What are the battery welding technologies？

1. Cell welding

Batteries have become an integral part of everyday life, powering an increasing number of portable devices such as electronic devices, cordless power tools, energy storage, hybrid and electric vehicles.

Common battery pack cells include cylindrical cells, square aluminum cells, soft pack cells and supercapacitors.

Welding inside the battery cell includes: tab welding, tab to terminal connections, terminal (connecting piece) and top cover welding, seam welding around the top cover, and fill port welding. As shown in Figure 1.

Figure 1 Common battery cell types Source AMADA

2. Battery pack welding

The current battery pack configuration is shown in Figure 2.

Figure 2 Common Battery Pack Configurations Source AMADA

Battery pack assembly involves welding: positive and negative terminals to collector plate welding, collector plate to busbar connections.

3. Welding Technology

The welding requirements for each part of the battery manufacturing process depend on the specific type, size and capacity of the battery. Typical welding are: welding of lugs, welding of lugs and terminals, welding around the end caps, welding of sealing nails, welding of terminals and collector plates.
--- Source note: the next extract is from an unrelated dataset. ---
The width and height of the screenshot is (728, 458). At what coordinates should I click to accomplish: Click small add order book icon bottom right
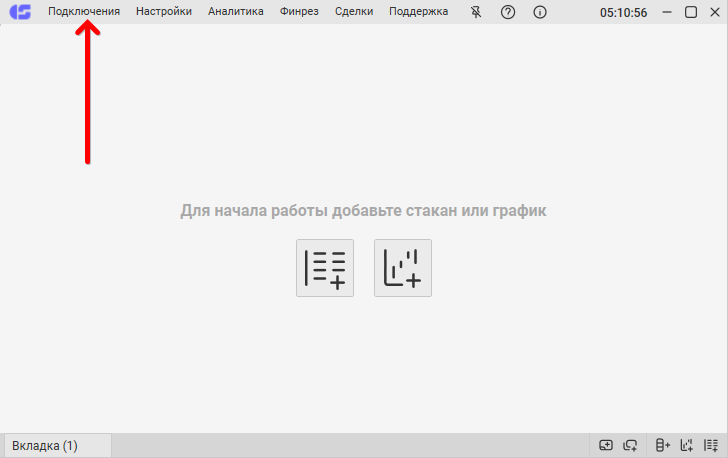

For each step of the welding process, there are several welding techniques that can be considered: Resistance Welding, Ultrasonic Welding, Micro-TIG Welding, Laser Welding. Which one to use usually depends on the specific type of welding required and the production requirements.

3.1 Ultrasonic welding

Ultrasonic vibrations are transmitted to the parts under high pressure, creating a connection with a "fabric" like texture. This process does not melt metal and is a "cold weld". It is commonly used for welding the positive and negative lug bands inside the cell, where the lug material consists of aluminum and copper foil.

3.2 Resistance Welding

Resistance welding is a thermoelectric process. In this process, an electrode touches the part with a certain pressure and an electric current passes through the electrode and the part for a precisely controlled period of time, generating heat at the joint of the parts. The heat affected zone is very small and the pressure required to weld is minimal. Suitable for metal welding applications ranging from fine wire to sheet metal parts.

3.3 Micro-TIG

Tungsten inert gas welding (TIG), similar to resistance welding, utilizes a power source to generate an arc between a tungsten material electrode and the workpiece, which generates heat for welding.Micro-TIG welding is a non-contact welding process that produces high-quality weld seams with a minimized heat-affected zone. Suitable for conductive metals, as well as welding between dissimilar metals, it is perfect for welding small components.

3.4 Laser welding

is a relatively new technology that entered the manufacturing market only in the mid-1980s. Lasers provide a high-intensity light source that focuses very small diameters to rapidly melt metal. Laser welding is a non-contact welding process suitable for welding joints of various shapes and in a wide range of materials. Advantages include a small heat affected zone, flexibility in weld size, and high speed welding.